**WORK ITEM:** For the entries below, copy exactly the line that contains "Click the gray circle icon beside APIC" through the line that contains "Task: Open the Actions dropdown", both ends included, and exclude all pictures.
+++ DATA SUPPLIED +++
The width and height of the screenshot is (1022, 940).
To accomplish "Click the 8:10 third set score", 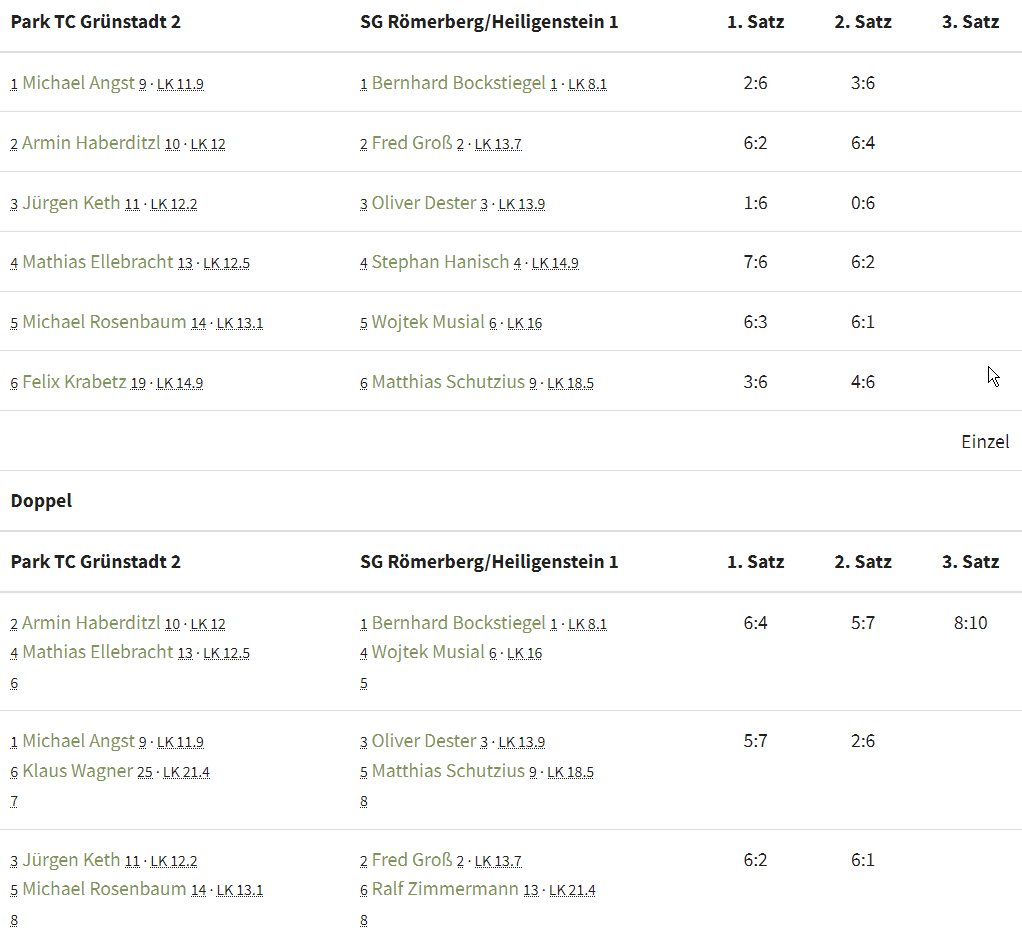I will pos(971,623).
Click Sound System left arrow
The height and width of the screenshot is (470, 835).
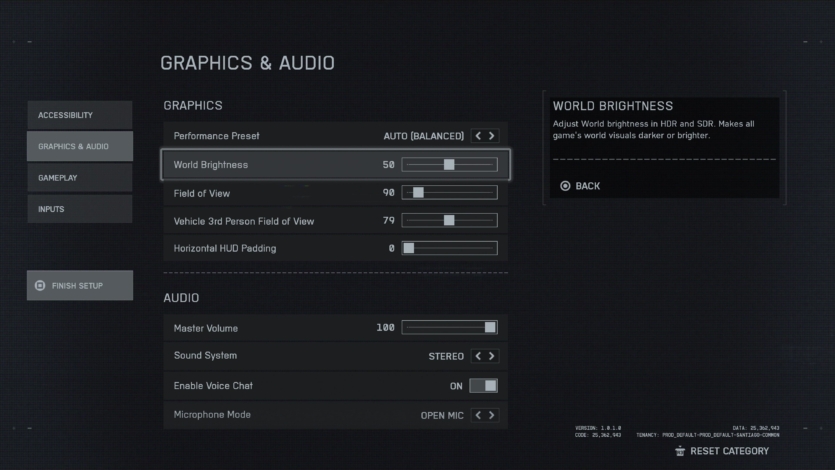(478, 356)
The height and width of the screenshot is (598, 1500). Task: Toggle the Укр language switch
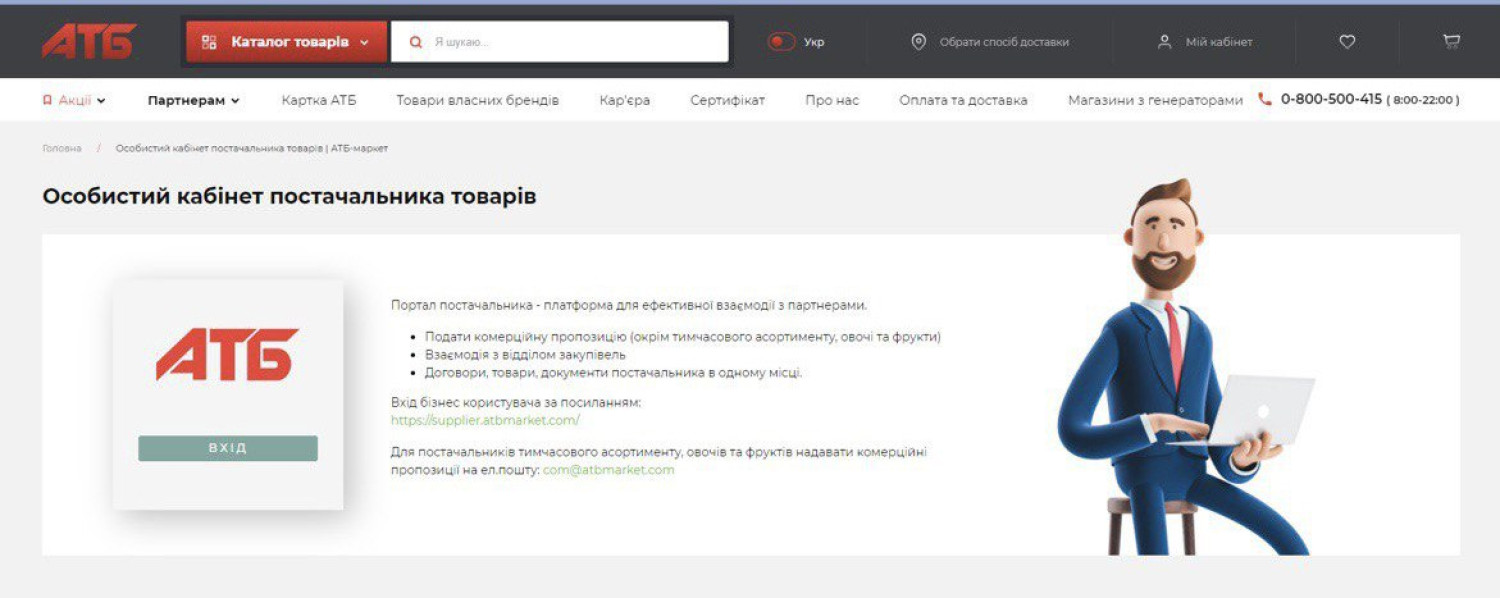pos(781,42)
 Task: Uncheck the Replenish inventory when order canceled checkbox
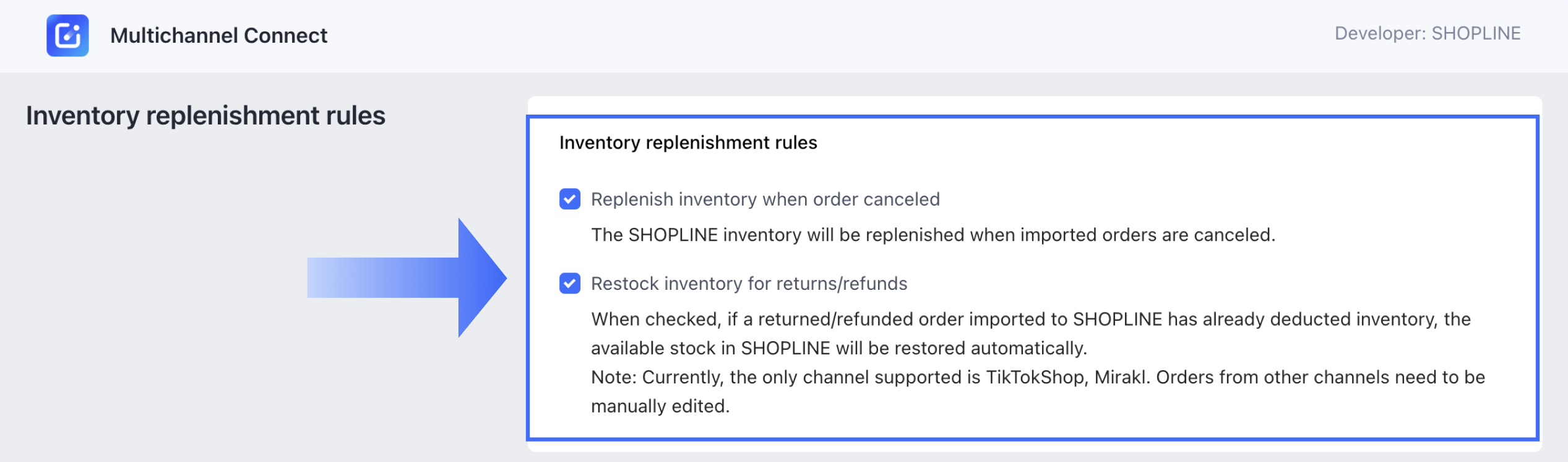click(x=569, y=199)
+++
+++ DATA SUPPLIED +++
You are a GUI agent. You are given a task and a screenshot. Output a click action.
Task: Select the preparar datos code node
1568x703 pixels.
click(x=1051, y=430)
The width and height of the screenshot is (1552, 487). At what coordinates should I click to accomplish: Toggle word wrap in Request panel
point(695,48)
+++
+++ DATA SUPPLIED +++
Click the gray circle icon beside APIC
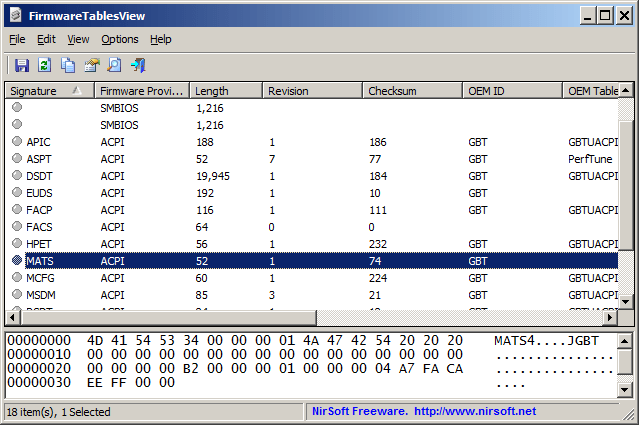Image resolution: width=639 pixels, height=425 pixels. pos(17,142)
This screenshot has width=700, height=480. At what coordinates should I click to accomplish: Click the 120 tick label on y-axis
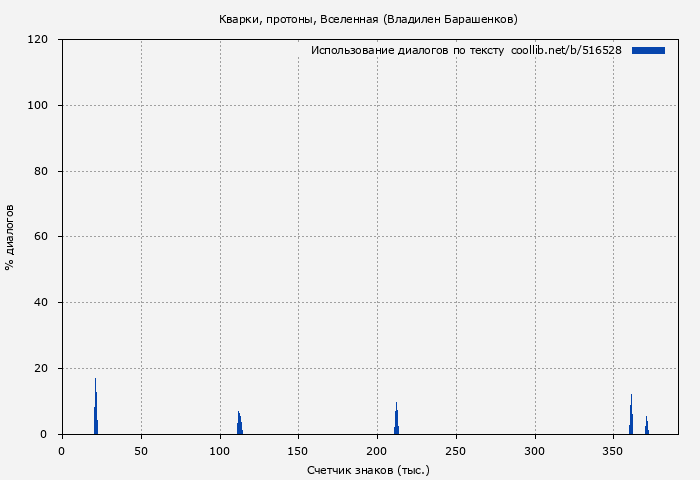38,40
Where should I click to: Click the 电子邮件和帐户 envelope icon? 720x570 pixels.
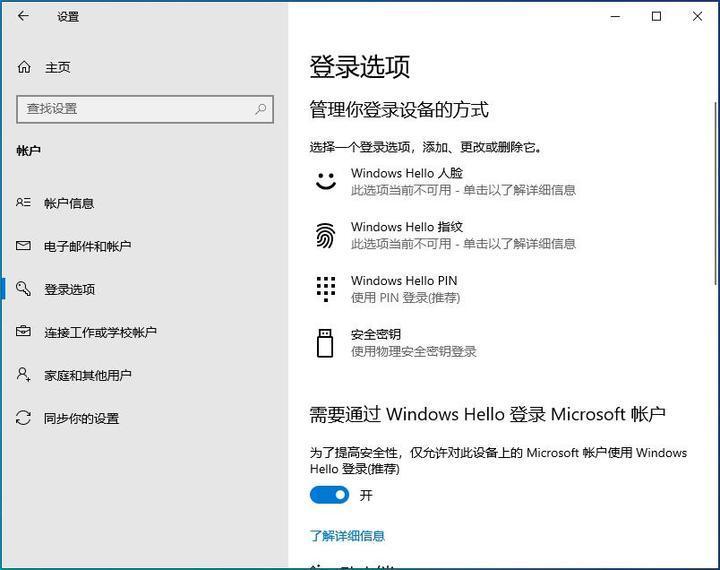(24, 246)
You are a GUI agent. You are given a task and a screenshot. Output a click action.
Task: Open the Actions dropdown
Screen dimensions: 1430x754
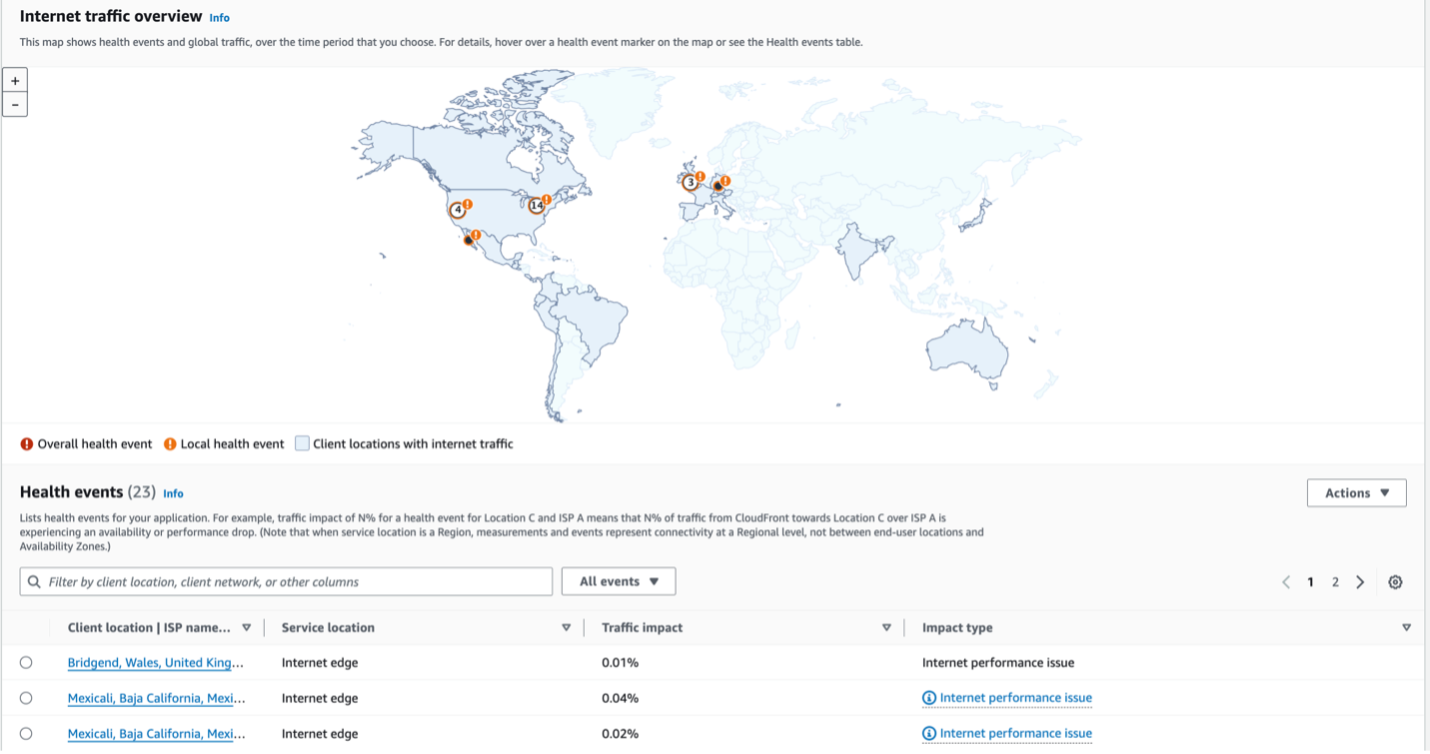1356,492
+++
**TASK SOLUTION:**
Click the gray circle icon beside APIC
Image resolution: width=639 pixels, height=425 pixels. pos(17,142)
This screenshot has width=700, height=480. At what coordinates should I click to accomplish: Click the 120 tick label on y-axis
38,40
Where should I click to: Click the 电子邮件和帐户 envelope icon? 720x570 pixels.
(24, 246)
You are a GUI agent. You are given a task and a screenshot. Output a click action.
Task: Open the Actions dropdown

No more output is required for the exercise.